Condé tremblait convulsivement. Sa pensée éperdue évoquait l’échafaud, Il voyait Ornano qui le considérait avec un mépris formidable, Il voyait Vitry l’épée à la main. Il voyait le jeune roi qui faisait un terrible effort pour dompter sa fureur. Ces personnages lui apparaissaient à travers un brouillard rouge.

"Donc, reprenait Louis XIII, vous ne vouliez pas m’humilier, vous ?

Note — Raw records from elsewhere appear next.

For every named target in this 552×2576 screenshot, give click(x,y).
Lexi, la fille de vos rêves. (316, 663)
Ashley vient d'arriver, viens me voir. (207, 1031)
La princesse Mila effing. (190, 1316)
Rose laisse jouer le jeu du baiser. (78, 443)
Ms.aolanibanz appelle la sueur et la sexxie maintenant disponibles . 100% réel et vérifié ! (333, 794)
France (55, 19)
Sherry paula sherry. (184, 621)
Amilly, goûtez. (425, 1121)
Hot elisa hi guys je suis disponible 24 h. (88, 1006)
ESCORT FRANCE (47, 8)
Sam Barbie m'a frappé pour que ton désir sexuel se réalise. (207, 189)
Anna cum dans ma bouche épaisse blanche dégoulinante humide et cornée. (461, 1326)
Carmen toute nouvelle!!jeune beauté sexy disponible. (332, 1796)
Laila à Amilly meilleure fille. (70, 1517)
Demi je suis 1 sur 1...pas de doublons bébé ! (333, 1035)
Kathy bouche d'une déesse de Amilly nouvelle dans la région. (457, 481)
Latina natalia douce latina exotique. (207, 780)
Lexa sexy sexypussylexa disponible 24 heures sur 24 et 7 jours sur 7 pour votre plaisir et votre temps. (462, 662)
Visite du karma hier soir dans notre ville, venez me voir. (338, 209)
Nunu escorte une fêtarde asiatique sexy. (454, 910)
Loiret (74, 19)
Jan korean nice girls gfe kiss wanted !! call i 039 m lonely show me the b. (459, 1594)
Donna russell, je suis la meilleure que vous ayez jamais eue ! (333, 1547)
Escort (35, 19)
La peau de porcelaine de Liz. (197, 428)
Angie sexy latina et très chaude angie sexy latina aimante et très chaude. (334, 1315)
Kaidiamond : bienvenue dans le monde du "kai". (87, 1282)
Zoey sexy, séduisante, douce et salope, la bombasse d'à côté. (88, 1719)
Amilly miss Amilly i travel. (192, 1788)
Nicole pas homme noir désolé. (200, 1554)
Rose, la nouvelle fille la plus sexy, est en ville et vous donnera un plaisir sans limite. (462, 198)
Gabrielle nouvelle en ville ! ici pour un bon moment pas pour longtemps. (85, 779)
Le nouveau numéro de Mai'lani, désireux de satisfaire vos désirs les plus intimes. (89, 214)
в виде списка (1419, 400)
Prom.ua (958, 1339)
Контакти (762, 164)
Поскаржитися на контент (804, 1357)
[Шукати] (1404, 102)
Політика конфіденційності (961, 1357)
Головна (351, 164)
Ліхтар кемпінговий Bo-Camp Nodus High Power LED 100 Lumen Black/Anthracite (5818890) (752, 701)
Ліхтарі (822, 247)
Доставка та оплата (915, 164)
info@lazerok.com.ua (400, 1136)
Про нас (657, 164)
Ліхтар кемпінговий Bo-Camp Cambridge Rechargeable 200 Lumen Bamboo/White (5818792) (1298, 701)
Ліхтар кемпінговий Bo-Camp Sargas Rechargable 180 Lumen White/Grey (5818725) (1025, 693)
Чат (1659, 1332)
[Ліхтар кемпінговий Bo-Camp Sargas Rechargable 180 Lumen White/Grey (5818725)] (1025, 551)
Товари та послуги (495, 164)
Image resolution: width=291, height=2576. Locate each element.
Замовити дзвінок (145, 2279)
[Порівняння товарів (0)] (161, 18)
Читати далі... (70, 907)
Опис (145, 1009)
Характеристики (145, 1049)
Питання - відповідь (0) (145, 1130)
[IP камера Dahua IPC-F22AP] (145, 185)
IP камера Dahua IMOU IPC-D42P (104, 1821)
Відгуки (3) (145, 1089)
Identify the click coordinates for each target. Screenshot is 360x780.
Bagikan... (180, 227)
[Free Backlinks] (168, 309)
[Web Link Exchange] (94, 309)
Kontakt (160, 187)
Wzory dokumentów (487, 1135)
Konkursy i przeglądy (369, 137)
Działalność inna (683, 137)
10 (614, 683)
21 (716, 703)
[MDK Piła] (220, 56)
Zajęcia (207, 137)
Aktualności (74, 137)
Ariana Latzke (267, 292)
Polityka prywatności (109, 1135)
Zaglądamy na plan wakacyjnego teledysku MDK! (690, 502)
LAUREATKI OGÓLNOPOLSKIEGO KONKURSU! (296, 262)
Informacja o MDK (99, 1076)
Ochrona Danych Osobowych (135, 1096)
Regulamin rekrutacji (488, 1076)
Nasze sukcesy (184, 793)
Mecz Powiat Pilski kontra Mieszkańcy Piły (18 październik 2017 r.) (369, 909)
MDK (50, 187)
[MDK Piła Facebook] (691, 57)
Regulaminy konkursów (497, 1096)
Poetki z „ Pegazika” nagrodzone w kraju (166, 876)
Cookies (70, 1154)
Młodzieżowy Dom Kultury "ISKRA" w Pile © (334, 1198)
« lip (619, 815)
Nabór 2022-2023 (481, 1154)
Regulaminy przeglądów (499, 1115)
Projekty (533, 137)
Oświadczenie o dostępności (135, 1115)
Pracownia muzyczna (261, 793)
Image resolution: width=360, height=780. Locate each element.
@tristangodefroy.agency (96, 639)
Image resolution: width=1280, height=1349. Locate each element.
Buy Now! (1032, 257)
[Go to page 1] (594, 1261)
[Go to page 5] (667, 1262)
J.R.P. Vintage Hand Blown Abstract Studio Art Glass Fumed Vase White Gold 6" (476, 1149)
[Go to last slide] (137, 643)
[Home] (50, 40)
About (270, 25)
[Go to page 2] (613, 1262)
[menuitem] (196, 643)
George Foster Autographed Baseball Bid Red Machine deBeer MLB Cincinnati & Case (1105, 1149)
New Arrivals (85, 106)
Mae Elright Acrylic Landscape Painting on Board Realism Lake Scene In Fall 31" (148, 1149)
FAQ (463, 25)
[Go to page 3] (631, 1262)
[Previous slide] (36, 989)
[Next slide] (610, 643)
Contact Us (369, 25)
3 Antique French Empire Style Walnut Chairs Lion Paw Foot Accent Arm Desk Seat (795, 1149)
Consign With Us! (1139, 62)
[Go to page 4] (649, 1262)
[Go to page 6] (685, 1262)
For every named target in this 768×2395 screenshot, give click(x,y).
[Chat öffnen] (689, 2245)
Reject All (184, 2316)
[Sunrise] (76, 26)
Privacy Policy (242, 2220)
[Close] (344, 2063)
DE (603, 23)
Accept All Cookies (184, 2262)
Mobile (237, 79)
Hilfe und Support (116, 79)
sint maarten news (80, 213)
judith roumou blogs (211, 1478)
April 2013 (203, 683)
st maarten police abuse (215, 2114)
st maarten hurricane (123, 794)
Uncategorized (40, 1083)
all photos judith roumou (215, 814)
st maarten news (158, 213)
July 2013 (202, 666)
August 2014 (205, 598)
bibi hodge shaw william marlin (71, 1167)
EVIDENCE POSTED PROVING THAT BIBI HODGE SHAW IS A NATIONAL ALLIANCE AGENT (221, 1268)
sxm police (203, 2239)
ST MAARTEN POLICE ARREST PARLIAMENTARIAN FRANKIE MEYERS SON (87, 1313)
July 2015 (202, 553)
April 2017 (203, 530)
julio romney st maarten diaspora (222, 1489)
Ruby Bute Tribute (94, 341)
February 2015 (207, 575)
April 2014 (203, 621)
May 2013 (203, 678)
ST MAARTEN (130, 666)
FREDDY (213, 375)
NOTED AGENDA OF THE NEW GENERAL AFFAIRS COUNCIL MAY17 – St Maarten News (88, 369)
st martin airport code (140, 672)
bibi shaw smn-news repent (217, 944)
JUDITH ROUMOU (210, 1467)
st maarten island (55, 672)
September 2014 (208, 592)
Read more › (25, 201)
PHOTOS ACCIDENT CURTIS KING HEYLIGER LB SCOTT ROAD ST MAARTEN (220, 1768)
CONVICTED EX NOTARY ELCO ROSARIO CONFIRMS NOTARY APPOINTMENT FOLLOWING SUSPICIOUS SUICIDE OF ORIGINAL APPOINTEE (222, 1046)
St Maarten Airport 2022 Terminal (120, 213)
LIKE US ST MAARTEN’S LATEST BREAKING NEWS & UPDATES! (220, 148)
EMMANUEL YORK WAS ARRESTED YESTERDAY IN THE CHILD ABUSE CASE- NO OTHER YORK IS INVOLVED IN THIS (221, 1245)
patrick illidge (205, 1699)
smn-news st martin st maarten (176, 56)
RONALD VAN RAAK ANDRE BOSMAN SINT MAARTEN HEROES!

— Non, sire ! répondit Condé avec le désespoir du condamné.

— Alors vous me vouliez tuer ?

– Non, sire !

— Alors, vous me vouliez déposer de mon trône comme on voulut faire d’Henri III ?

— Non, sire !"

Louis XIII souffla fortement. Il était visible qu’il luttait contre la colère qui se déchaînait en lui, et qu’il ne savait peut-être pas comment exprimer. Il regarda Ornano, puis Vitry, puis ramena sur Condé un regard sanglant et, tout à coup, il éclata de rire. Ce fut effrayant. Ce rire funèbre, glacial dans le sinistre silence du vaste cabinet.

"Oh ! songea Capestang. Mais il va le tuer ! Mais ce n’est pas ce que j’ai voulu, moi ! Mais je ne veux pas qu’on le tue, moi ! Je ne suis pas un pourvoyeur de bourreau, moi !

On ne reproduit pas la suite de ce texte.